Soon, from Sunday to Sunday, the old lady's stories extended to the whole city, as she took pleasure in recalling
habitant
life in all its ramifications. The little girl's ambition grew with the growing fullness of the stories. Soon she dreamed the extravagant dream of having her imaginary possessions extend to an entire society, the way one turns over family matters, births, marriages, and deaths, she herself concerned from generation to generation, building a past for herself that consists of several generations and of solid alliances with the whole city.

But the little girl fell from her perch when the lady from the Esplanade dropped her impassioned and engaging storyteller's voice in favour of her everyday metallic tone to tell M. and Mme Eventurel, home from their Sunday calls:

“The child never opens her mouth; it's a waste to give her lessons in diction and music, she'll never learn how to speak and sing as you'd like, nor even to listen politely. Whenever I say a word she seems to throw herself at it, as if it were a bone to be gnawed. Oh yes, that hunger of hers is very shocking, like a stray dog's. And as I've told you before, you'll never make a lady of her.”

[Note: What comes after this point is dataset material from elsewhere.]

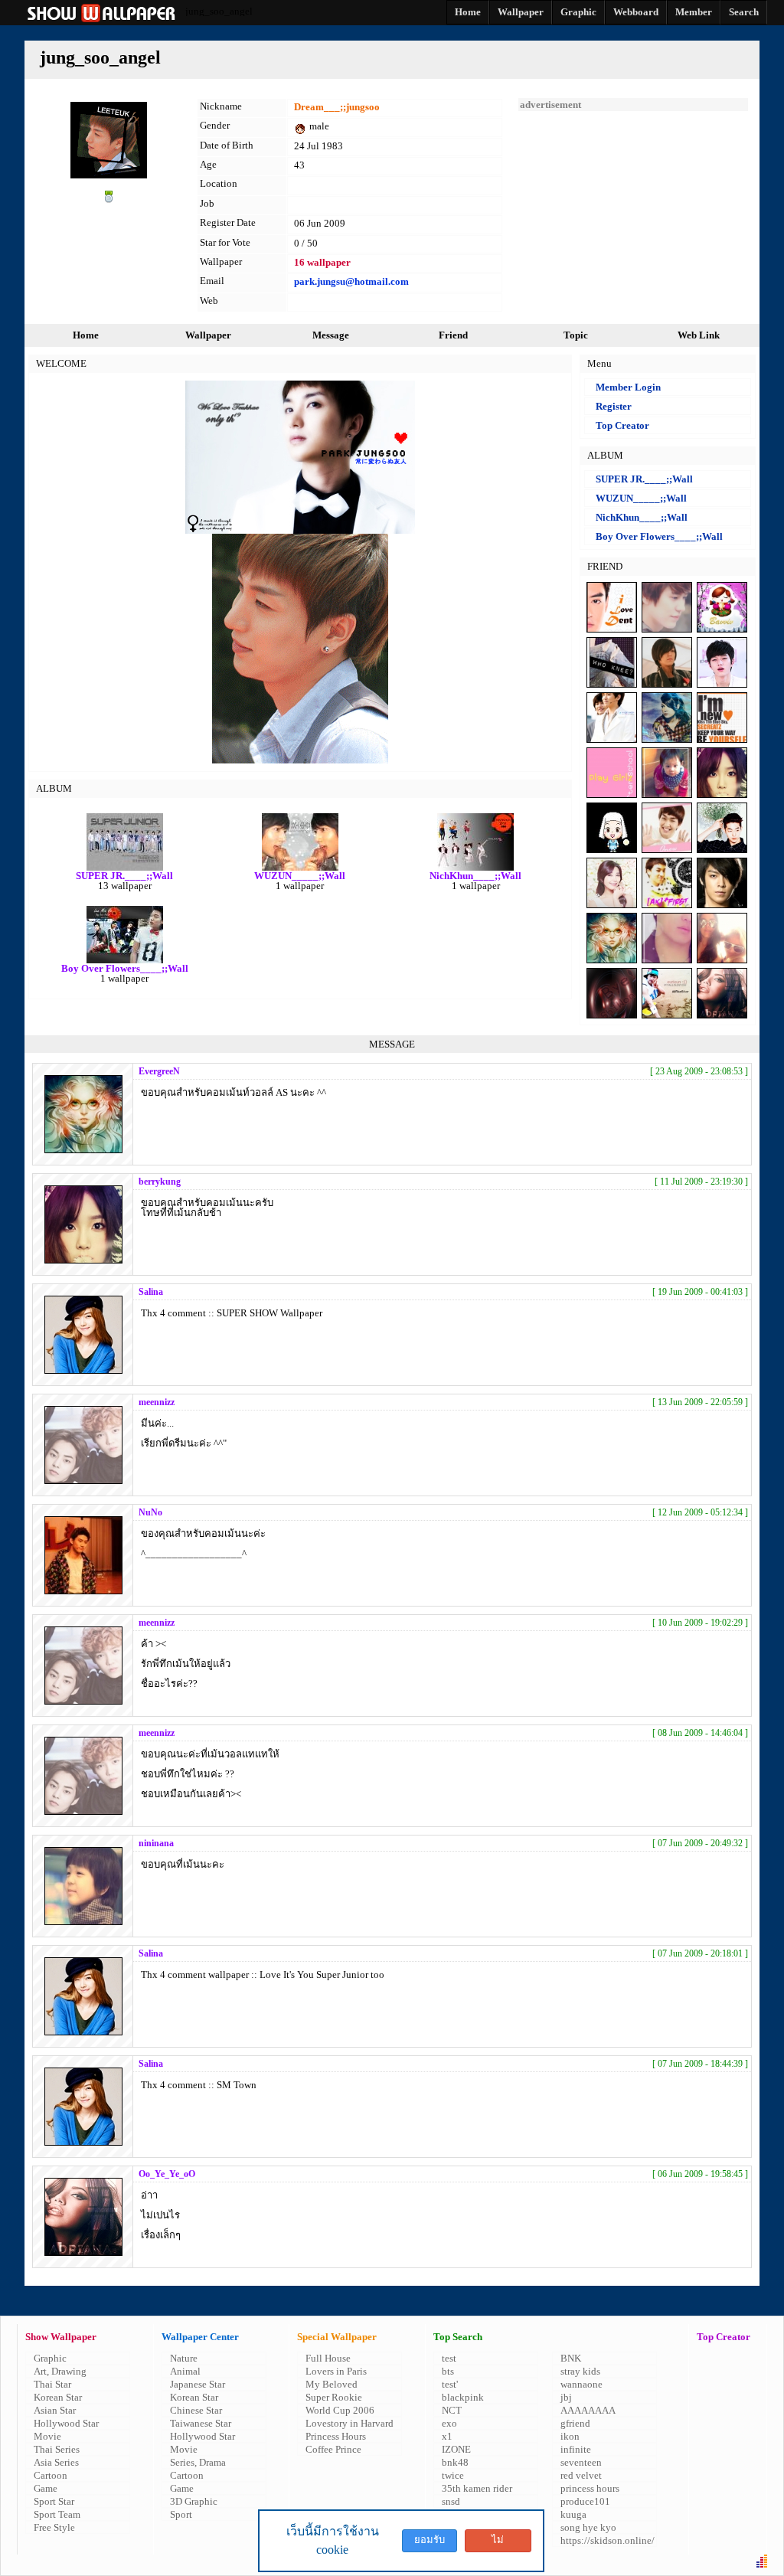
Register (614, 406)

One day the little girl was witness to the old lady's solitude. The door that opened onto the upstairs hallway was ajar, revealing part of the mysterious place to which Madame Eventurel liked to retire. From the door one could see very clearly the old rose boudoir, barely lit. Muted glimmers seeped onto the flowered carpet. A great black clock with hands, numbers, and pendulum of gleaming brass stood against a bare wall. Madame Eventurel was sitting there, facing the clock, very straight in an old rose-velvet wing chair. She was listening to the time that passes and never returns. Madame Eventurel's attention to the tick-tock of the clock was total and obsessive, as if she were following the beating of her own endangered heart in her old woman's breast. A sort of solemn ceremony between Madame Eventurel and her ebony clock. The fear of being hurled into death from one moment to the next if a single tick-tock of the great clock were skipped. She was watching her death approach her as in a mirror, she was listening to her pulse outside of her, as if it appeared on a screen. It was her wish to look her death in the eye, and she dreaded the shock of its coming.

The little girl was convinced she had just unearthed a dreadful secret. When on Sunday she found herself alone with her false grandmother, she feared the revelation of that secret, concealed perhaps in one of the old lady's stories.

Sometimes the old lady would interrupt herself abruptly, marking a long peevish silence before she picked up the thread of her story. As the silence persisted, the little girl thought she could hear Madame Eventurel concentrating hard on spiteful remarks about her.

In reality Madame Eventurel was musing that the little girl sitting on a stool at her feet should never have been born, that it was inconceivable for her to try to ingrain herself into one of the oldest families in the city.

Although Madame Eventurel never addressed the little girl, she would sometimes talk about her in her presence, calling her “the little schemer.”